Thursday, June 25, 2009

3 Chinese nationals jailed total of 39 years • For indulging in human trafficking and prostitution

Tuesday, June 23, 2009 (Page 3 Lead)

FOR trafficking their nationals for prostitution, three Chinese nationals were yesterday sentenced to a total of 39 years imprisonment with hard labour by an Accra Circuit Court.
The court found the ringleader, James Xu Jin, his wife, Chou Xiou Ying, and Sam Shan Zifan, James's younger brother, guilty of recruiting, transporting and harbouring the victims for prostitution.
James was sentenced to 17 years imprisonment, while Chou and Sam were sentenced to 12 years imprisonment each.
James was sentenced to two years imprisonment on the charge of conspiracy and 15 years on the charge of human trafficking, while his wife was sentenced to two years imprisonment and 10 years imprisonment on the charges of conspiracy and human trafficking, respectively.
Sam was jailed two years for conspiracy and 10 years for abetment.
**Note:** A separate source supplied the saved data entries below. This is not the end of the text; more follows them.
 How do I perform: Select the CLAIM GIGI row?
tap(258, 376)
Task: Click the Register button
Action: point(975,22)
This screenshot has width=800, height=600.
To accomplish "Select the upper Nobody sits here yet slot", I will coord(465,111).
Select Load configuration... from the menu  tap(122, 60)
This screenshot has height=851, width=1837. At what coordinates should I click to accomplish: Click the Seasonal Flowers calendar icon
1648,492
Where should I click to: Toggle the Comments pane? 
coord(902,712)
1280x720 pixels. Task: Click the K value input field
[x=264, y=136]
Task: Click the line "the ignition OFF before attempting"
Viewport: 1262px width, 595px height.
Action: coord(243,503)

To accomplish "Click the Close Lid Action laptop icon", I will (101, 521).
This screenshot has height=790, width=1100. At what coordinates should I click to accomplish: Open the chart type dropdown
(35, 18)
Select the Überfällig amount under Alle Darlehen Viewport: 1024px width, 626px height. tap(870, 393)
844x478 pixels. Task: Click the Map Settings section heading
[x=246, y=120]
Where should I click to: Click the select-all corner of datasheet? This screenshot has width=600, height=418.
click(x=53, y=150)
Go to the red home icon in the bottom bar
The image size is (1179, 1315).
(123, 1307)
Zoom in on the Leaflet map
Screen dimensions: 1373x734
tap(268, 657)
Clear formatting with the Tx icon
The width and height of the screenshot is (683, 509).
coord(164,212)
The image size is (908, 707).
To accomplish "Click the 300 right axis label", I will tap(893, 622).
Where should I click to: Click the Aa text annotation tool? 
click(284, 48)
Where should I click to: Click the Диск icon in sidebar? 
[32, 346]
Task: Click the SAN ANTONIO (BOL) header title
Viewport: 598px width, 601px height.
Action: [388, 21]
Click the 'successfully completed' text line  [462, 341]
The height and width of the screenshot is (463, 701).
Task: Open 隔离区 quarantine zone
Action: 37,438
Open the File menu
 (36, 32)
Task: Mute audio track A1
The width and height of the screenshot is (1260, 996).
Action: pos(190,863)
Their sentences are to run consecutively.
Delivering its judgement in Accra yesterday, the trial judge, Mrs Elizabeth Ankomah, held that the prosecution had proved beyond reasonable doubt that the accused persons acted together to recruit, transport and harbour the girls for prostitution and slammed their defence that they were running a restaurant.
It held that the girls, who were eight in number, were “reduced to the state of slavery” by James and Chou who had deceived the girls into believing that they (girls) were to assist in running a restaurant business in Accra, only for their passports to be seized and for them to be forced into prostitution on arrival.
The court ordered the deportation of the convicts after serving their terms.
It also revoked James’s resident permit and further ordered that his assets should be confiscated to the state.
It also ordered that the $14,560 which was found in James’s house on February 14, 2009, the day of his arrest, must be paid into the human trafficking fund and part must be used to pay the amounts James owed the victims.
According to the court, the victims were recruited from Harbin, a city in China, under the guise that they were to assist Jin and Chou to run a restaurant in Accra for a monthly salary of $500 but on arrival in Ghana they were forced into prostitution.
It said James exploited the poor victims whom he claimed owed him for their airfare and other transport arrangements, seized their passports and also ordered them to pay a penalty of $50 a day anytime they refused to offer sex.
The court further held that James misled officials of the Ghana Investment Promotion Council (GIPC) and the Ghana Immigration Service (GIS) and managed to get documentation to stay in the country to run his prostitution business and not a restaurant, as he had made those institutions to believe.
According to the court, from the totality of the evidence, a tour of the brothel called Peach Blossom Palace and from the evidence of neighbours, it was clearly evident that James and Chou did not run a restaurant, as they had indicated to the court.
It further stated that the names of two restaurants which were registered by James existed on paper only to deceive the GIPC and the GIS, adding that it also found that James and Chou saddled the victims with debts to further exploit them.
The court said it was also obvious that the debt owed by the victims forced them into a state of vulnerability, adding that it was also evident that the victims were put under bondage by the convicts.
It also held that there was overwhelming evidence to the effect that Sam helped James and Chou and acted as the interpreter for the victims and their clients who were mostly Indians, Chinese and Lebanese.
The court found that there was abundant evidence to prove that Sam sometimes drove the victims to meet their clients, opened gates for men to enter the palace, among others, and added that he “aided, facilitated, carried, promoted the act of trafficking and was paid $600 a month”.
An investigative journalist, Mr Anas Aremeyaw Anas, whose seven-month investigations led to the arrest of the accused persons on February 14, 2009, also gave evidence on the activities of the accused persons and produced video and audio tapes on their activities.
Counsel for the convicts, Mr B.O.K. Johnson, said he was yet to receive instructions from his clients on whether or not to appeal against the conviction.